Shechem and Hamor are more than happy to agree to these terms. Listen to Genesis 34:19. “And the young man did not delay to do the thing.” And Shechem and Hamor gather with all the men of the city and share this proposal. Then more men speak up, all in agreement to become one people with Jacob’s family. And why? There is prosperity to be had (34:23).

And then as the men of the city are recovering, it was the third day, two sons of Jacob, Simeon and Levi, slaughter the entire town of its men. The sons of Jacob then plunder the town of all its wealth and children and women (34:29).

Jacob Though Still Remained Silent

Blood soaked, the sons return to their father’s house and for the first time, Jacob speaks. “What have you done? Your actions, this murderous tirade, will make me a stench in all the land!” What is it that finally awakes a response from Jacob? The actions of his sons. But the sons so readily bring up the whole point of the chapter. This is Dinah’s story. “Should he treat our sister like a prostitute?”

No one, except the daughter, shines in this story. This is Dinah’s story. This is a daughter’s story. And what exactly is her story? Through it all, her dad though still remained silent. Jacob never said a word for or about his daughter.

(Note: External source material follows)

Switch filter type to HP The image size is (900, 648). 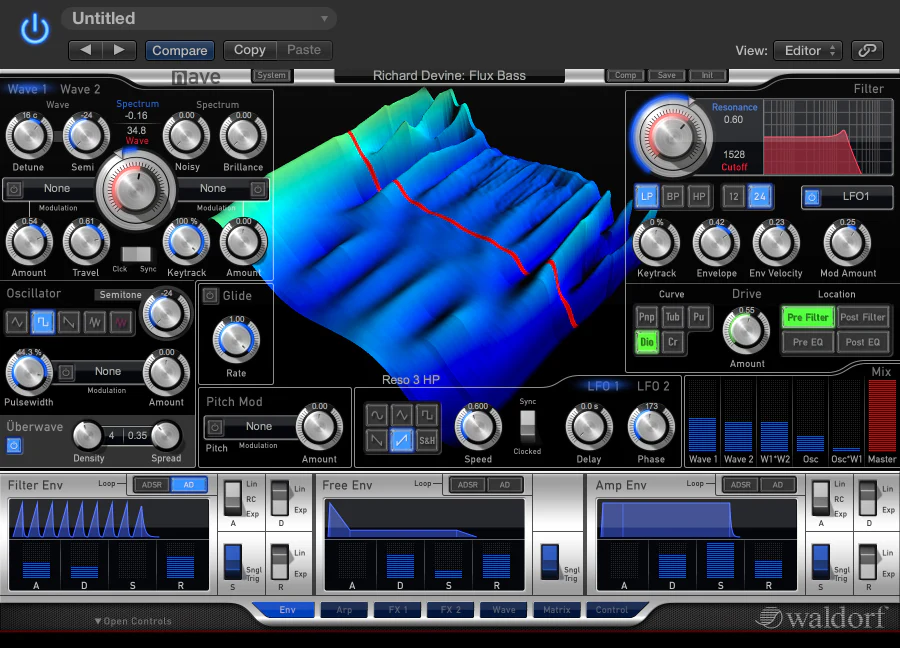point(699,196)
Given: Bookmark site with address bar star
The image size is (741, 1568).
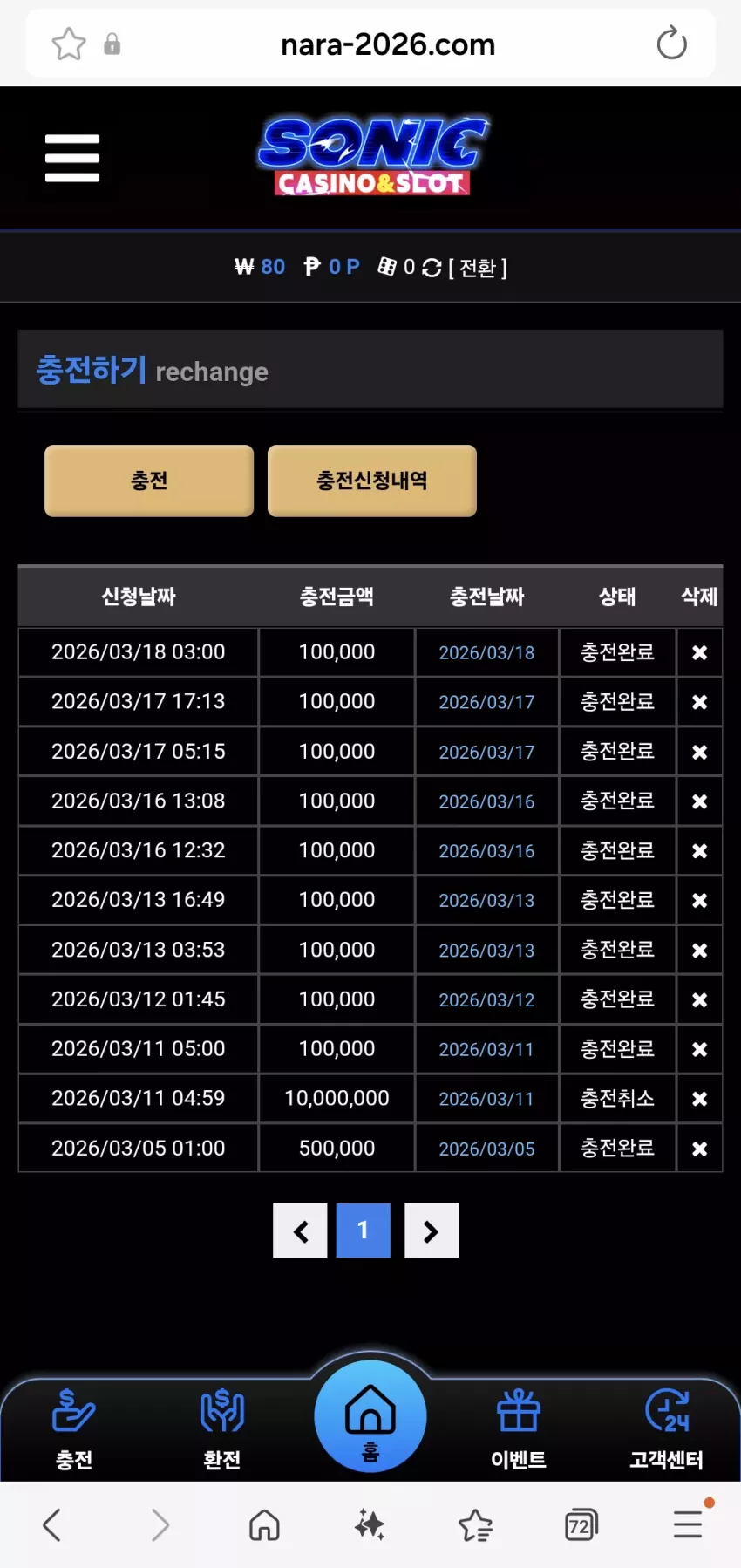Looking at the screenshot, I should 69,44.
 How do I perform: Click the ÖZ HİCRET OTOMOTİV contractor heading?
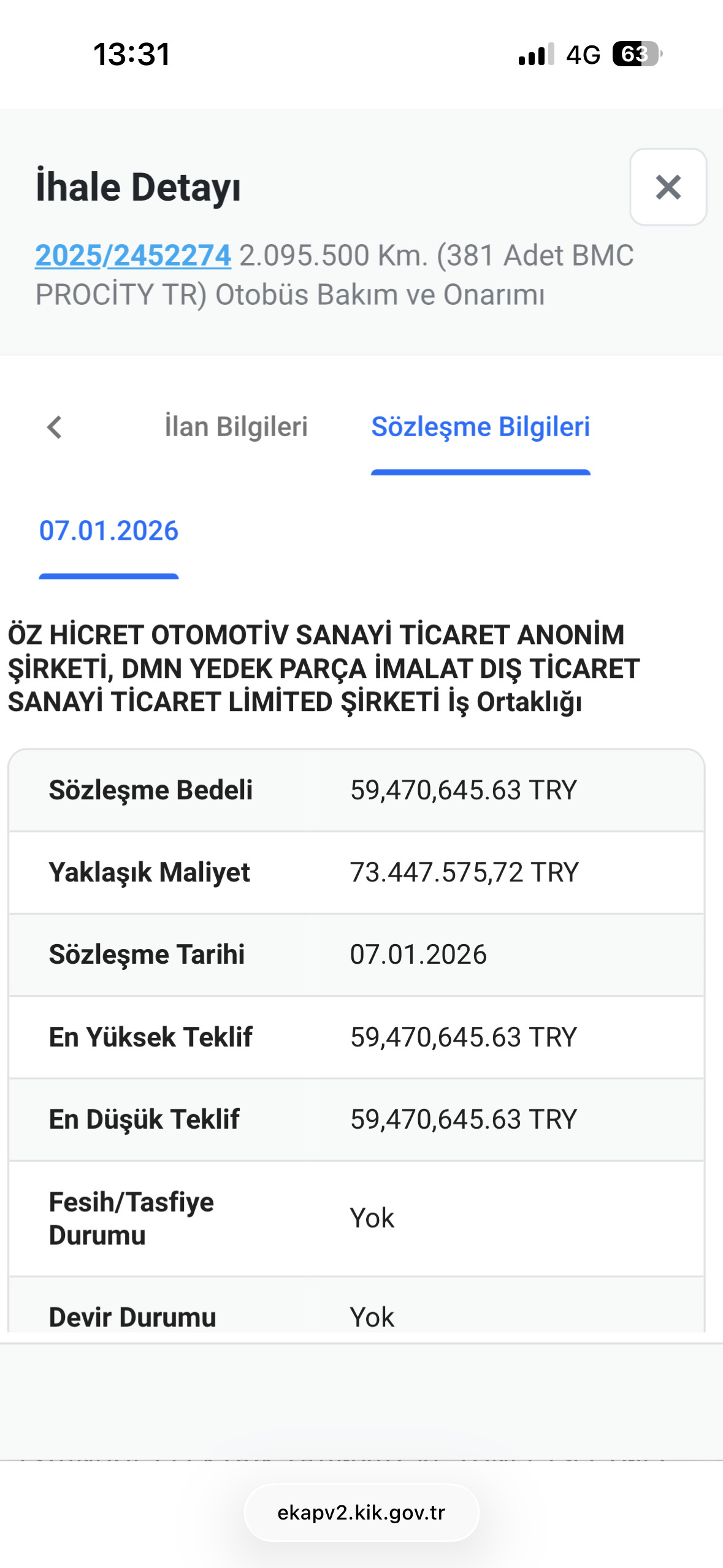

There are lessons here. There is a lesson about parents and their children. There is a lesson about sin and wicked men and the wicked things wicked men do. Rape is wicked. But so is “the placid acceptance” of the wicked things wicked men do. Hamor could have taken care of his son. And by taken care, I mean whipped. He could have whipped his son. Hamor could have rescued Dinah. She was being held in Hamor’s house the whole chapter!

Jacob though still remained silent. He never said a word for or about his daughter. Why does God not spare us this story? It is because God the Father speaks. He has a word for and about you, especially if you can relate to a story such as this. It is 2 Timothy 3:16-17. “All Scripture is breathed out by God and profitable for teaching, for reproof, for correction, and for training in righteousness, that the man [woman] of God may be complete, equipped for every good work.”

I like that word complete. It means to make fresh. It means to make ready and renew. And notice it, “for every good work.” Dinah is heard of one other time in the Bible. It is Genesis 46:15. It is simply that she was Jacob’s daughter. No husband is mentioned. No children are mentioned.

But God speaks. He speaks to those who feel ruined and battered and used. He speaks. And he heals – by his stripes you are healed (Isaiah 53:5). There is healing in his wings (Malachi 4:2). And he himself restores you and confirms you and strengthens you and establishes you, and all by his multi-colored grace (1 Peter 5:10). And it is all because he speaks. He speaks through his Son, Jesus the Christ who says, “Come. Come to me, you are heavy laden and burdened. And I will give you rest for your soul” (Matthew 11:28).

[1] cf. H. C. Leupold; Arthur W. Pink and Alexander MacLaren.